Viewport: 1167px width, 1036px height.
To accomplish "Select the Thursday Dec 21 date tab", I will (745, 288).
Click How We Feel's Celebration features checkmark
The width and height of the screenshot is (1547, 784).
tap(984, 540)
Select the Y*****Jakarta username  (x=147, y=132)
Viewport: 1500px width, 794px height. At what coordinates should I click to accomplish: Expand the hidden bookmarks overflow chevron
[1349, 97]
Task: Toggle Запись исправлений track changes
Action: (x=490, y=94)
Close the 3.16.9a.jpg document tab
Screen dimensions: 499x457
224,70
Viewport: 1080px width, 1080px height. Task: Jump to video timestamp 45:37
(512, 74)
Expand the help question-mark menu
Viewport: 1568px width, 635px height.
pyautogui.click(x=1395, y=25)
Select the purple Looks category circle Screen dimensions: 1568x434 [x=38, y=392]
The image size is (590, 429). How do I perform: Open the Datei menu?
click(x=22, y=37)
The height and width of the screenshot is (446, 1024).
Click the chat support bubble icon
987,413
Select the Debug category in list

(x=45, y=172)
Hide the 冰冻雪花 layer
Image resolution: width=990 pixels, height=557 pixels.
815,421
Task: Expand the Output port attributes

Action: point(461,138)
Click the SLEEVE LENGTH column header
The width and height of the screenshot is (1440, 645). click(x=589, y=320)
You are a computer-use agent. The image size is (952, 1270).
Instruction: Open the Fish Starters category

__Prompt__. The answer should be the first line of the material and every line after it through the line containing "Select the Y*****Jakarta", exactly as written, and nothing else.

__Result for this exercise__.
Viewport: 1167px width, 1036px height.
To accomplish "Select the Thursday Dec 21 date tab", I will (745, 288).
Click How We Feel's Celebration features checkmark
The width and height of the screenshot is (1547, 784).
tap(984, 540)
Select the Y*****Jakarta username  (x=147, y=132)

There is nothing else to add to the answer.